Directive A: Put the listing's lines into a Markdown table with the columns Row and Line. Start with the line containing "At what coordinates", go on through the line containing "Action: tap(557, 21)", include both of those lines, omit blank lines, and leave the pictures out of the answer.

### Selected passage ###

3. Xxxxxxxx’s Representations and Warranties. Borrower hereby represents and warrants to Lender that: (a) Borrower has full corporate power and authority to execute and deliver this Amendment and to perform the obligations of its part to be performed hereunder and under the Loan Documents, as amended hereby; (b) Borrower has taken all necessary action, corporate or otherwise, to authorize the execution and delivery of this Amendment; (c) no consent, approval or authorization of any person or entity (other than any of the foregoing as has been obtained or will be timely obtained by Borrower) is or will be required in connection with the execution or delivery by Borrower of this Amendment or the performance by Borrower hereof and the Loan Documents, as amended hereby; (d) this Amendment and the Loan Documents, as amended hereby are, or upon delivery thereof to Lender will be, the legal, valid and binding obligations of Borrower, enforceable against Borrower in accordance with their respective terms, except as such enforceability may be limited by bankruptcy, insolvency, reorganization or similar laws affecting creditors’ rights generally; and (e) as of the date hereof, no Default or Event of Default has occurred and is continuing.
4. Miscellaneous.
(a) The terms and conditions of this Amendment shall inure to the benefit of and be binding upon the respective permitted successors and permitted assigns of the parties.
(b) This Amendment shall be governed by the laws of the State of California, excluding those laws that direct the application of the laws of another jurisdiction.

###

Directive B: Write the next part of the loan amendment text, picking up after its final sentence.

### Supplied entries ###

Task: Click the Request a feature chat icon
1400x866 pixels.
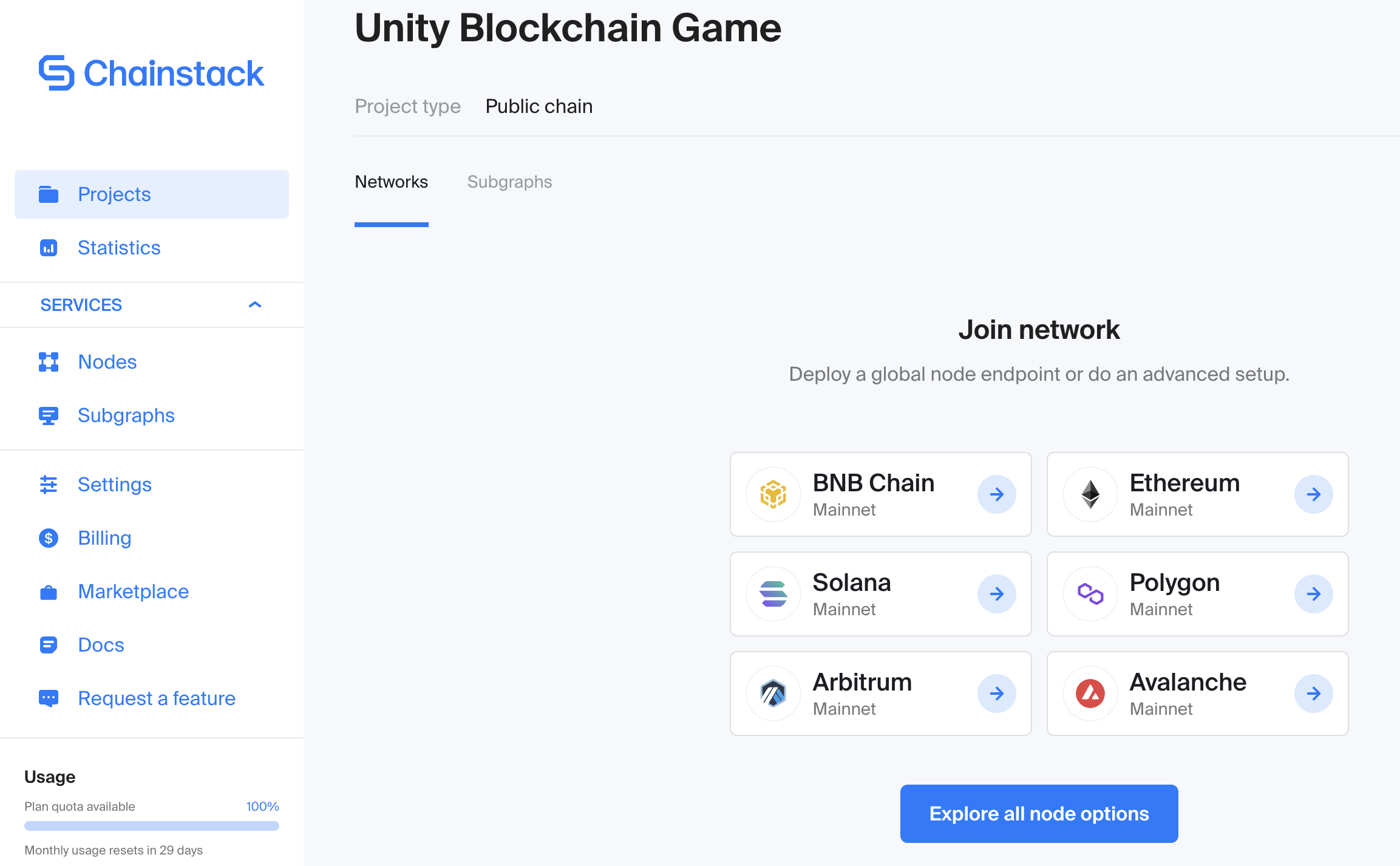Action: click(49, 698)
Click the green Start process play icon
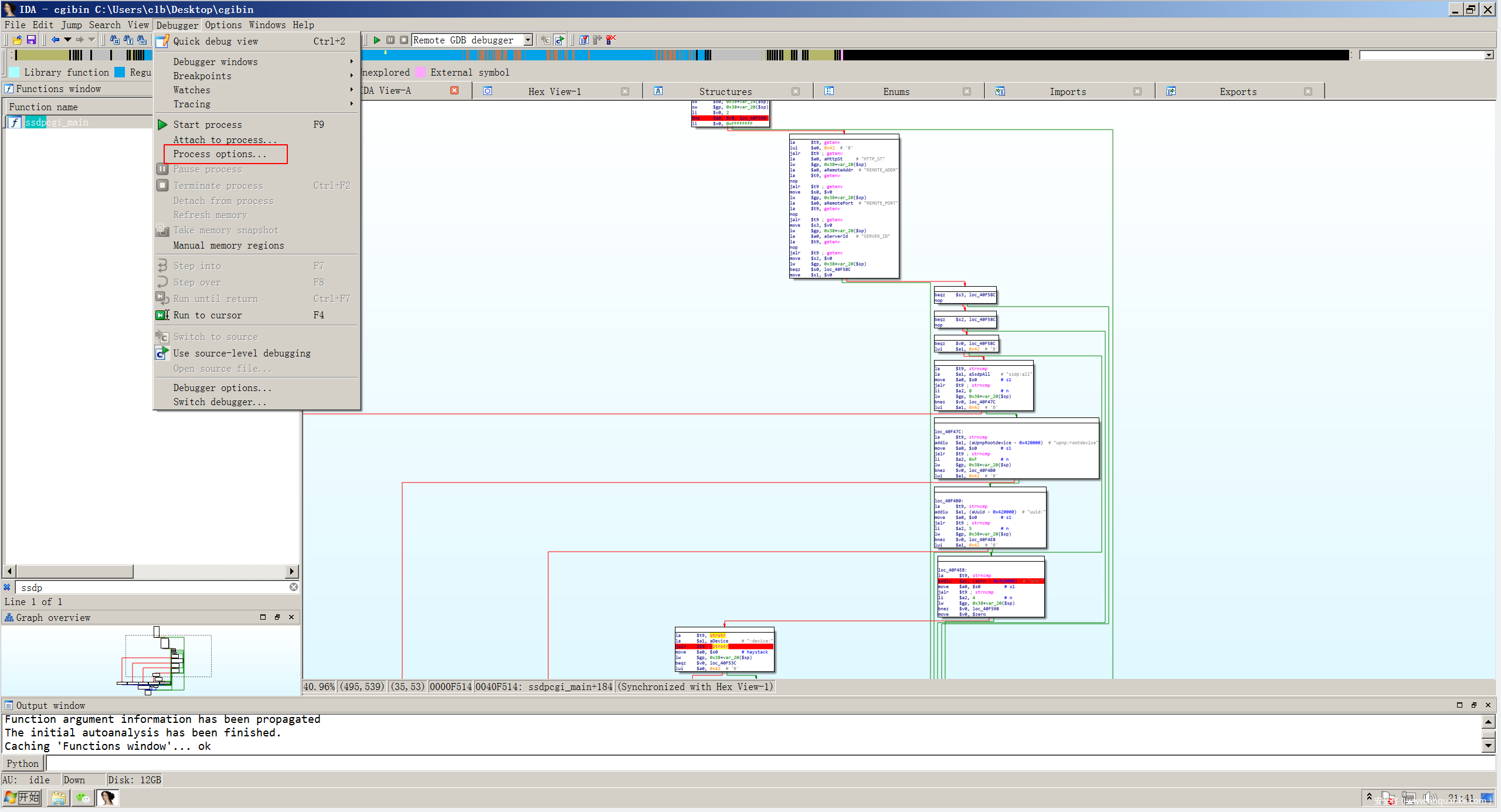Viewport: 1501px width, 812px height. [x=377, y=40]
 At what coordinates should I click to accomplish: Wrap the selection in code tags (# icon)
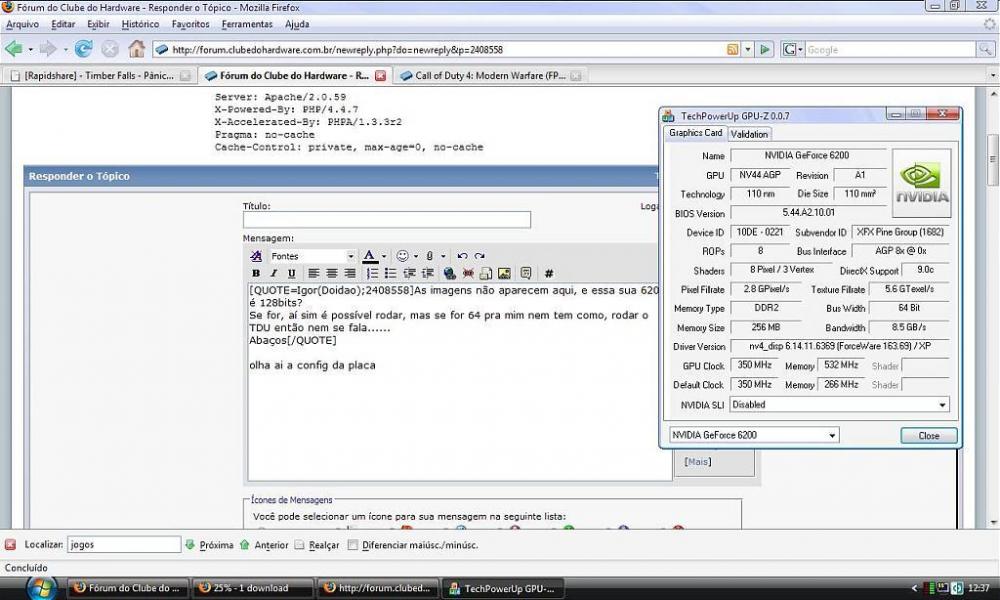click(548, 273)
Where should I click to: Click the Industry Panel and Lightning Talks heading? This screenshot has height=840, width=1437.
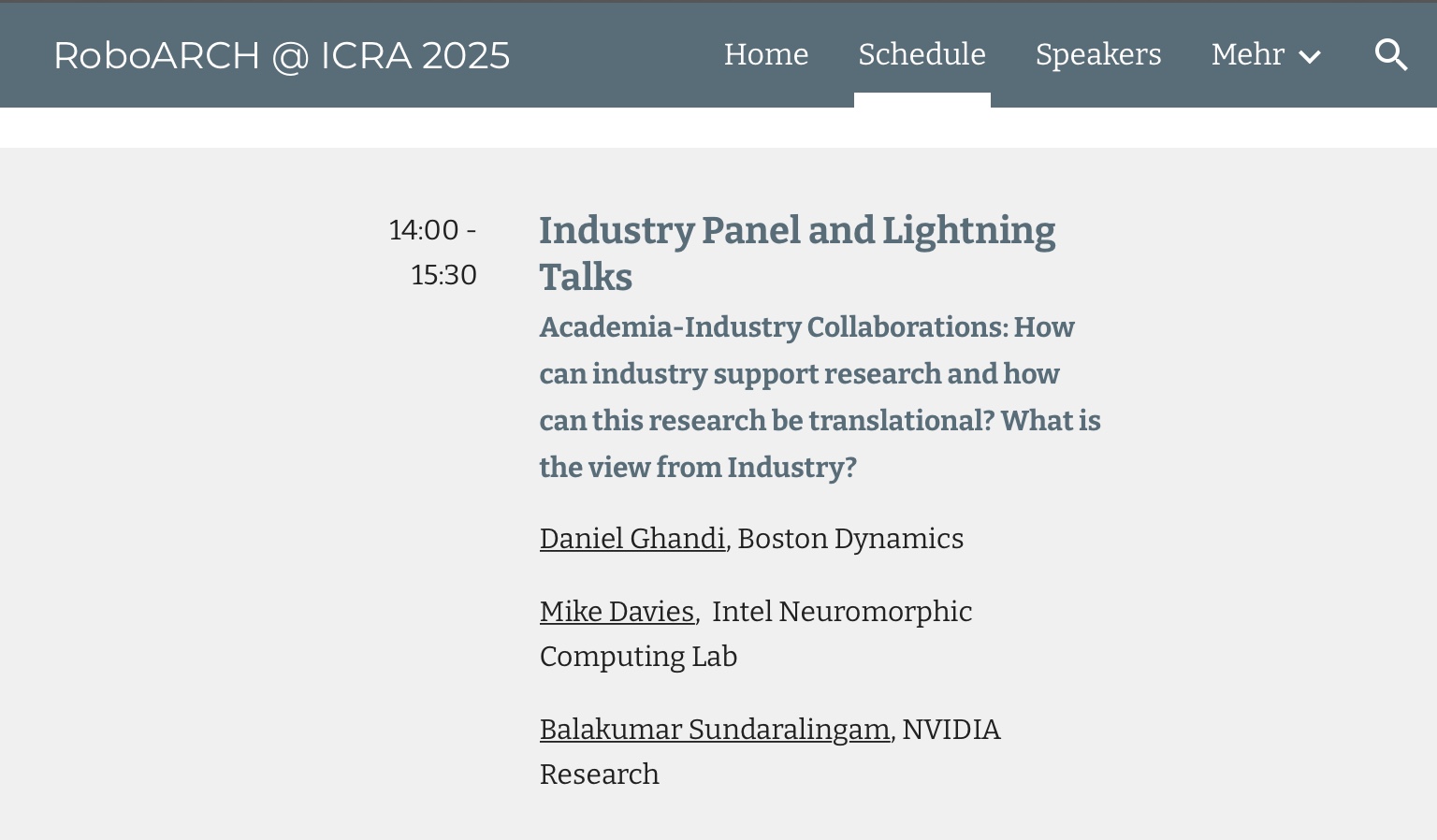[797, 253]
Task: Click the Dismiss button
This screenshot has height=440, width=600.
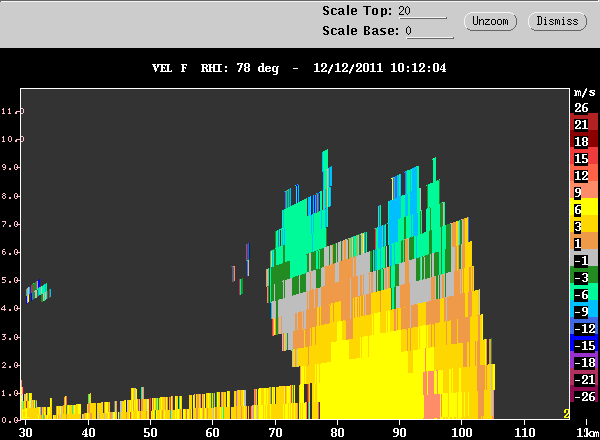Action: tap(557, 21)
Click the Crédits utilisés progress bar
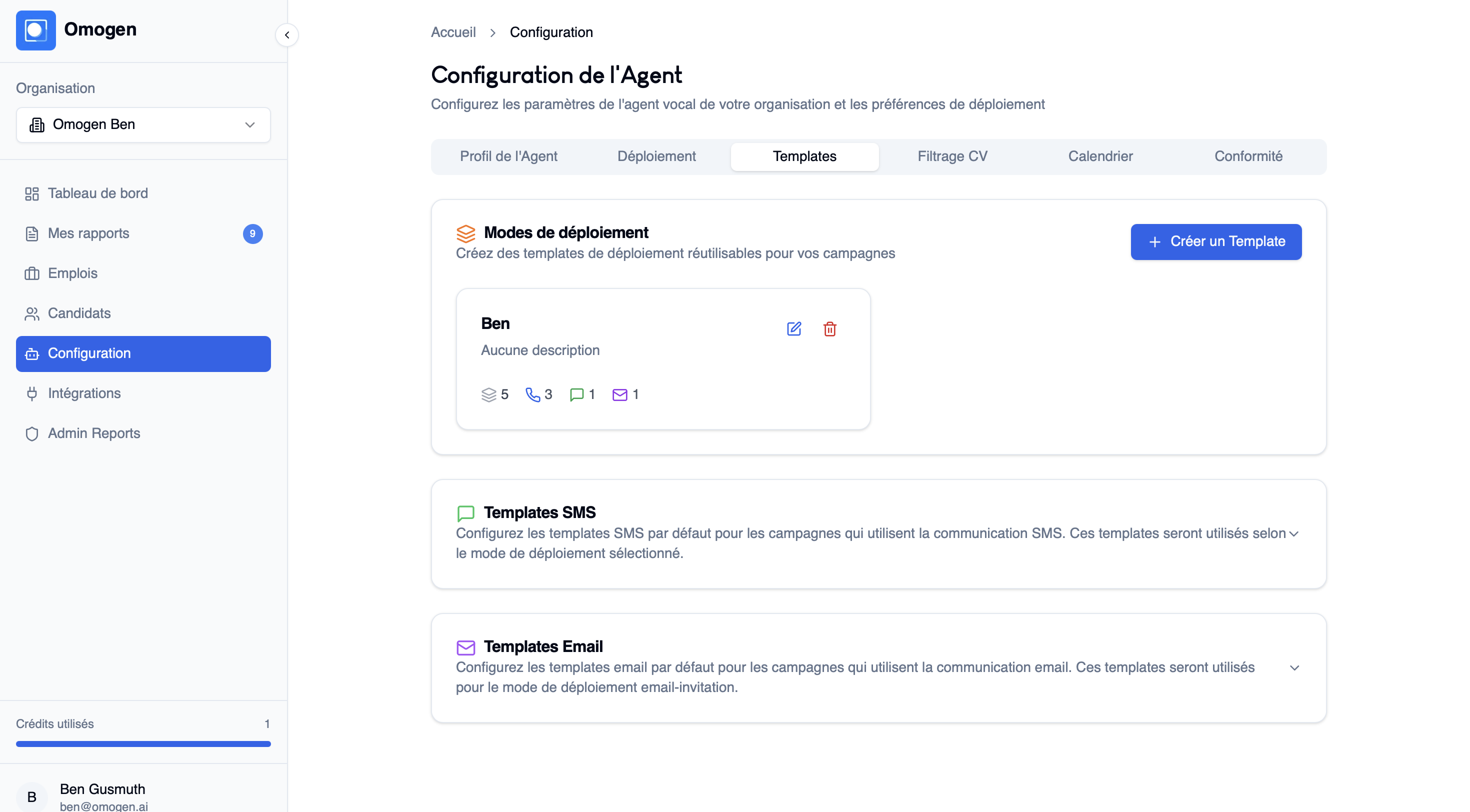The image size is (1470, 812). [x=142, y=744]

###

Expected answer A:
| Row | Line |
|---|---|
| 1 |  At what coordinates should I click to accomplish: Wrap the selection in code tags (# icon) |
| 2 | click(548, 273) |
| 3 | Where should I click to: Click the Industry Panel and Lightning Talks heading? This screenshot has height=840, width=1437. |
| 4 | [797, 253] |
| 5 | Task: Click the Dismiss button |
| 6 | This screenshot has height=440, width=600. |
| 7 | Action: tap(557, 21) |

Expected answer B:
(c) Any term of this Amendment may be amended and the observance of any term of this Amendment may be waived (either generally or in a particular instance and either retroactively or prospectively), only with the written consent of Borrower and Lender.
(d) Whenever possible, each provision of this Amendment shall be interpreted in such manner as to be valid, legal, and enforceable under all applicable laws and regulations. If, however, any provision of this Amendment shall be invalid, illegal, or unenforceable under any such law or regulation in any jurisdiction, it shall, as to such jurisdiction, be deemed modified to conform to the minimum requirements of such law or regulation, or, if for any reason it is not deemed so modified, it shall be invalid, illegal, or unenforceable only to the extent of such invalidity, illegality, or limitation on enforceability without affecting the remaining provisions of this Amendment, or the validity, legality, or enforceability of such provision in any other jurisdiction.
(e) This Amendment and the Loan Documents and the exhibits and schedules hereto and thereto constitute the full and entire understanding and agreement between the parties with regard to the subjects hereof and thereof.
(f) Intentionally Omitted.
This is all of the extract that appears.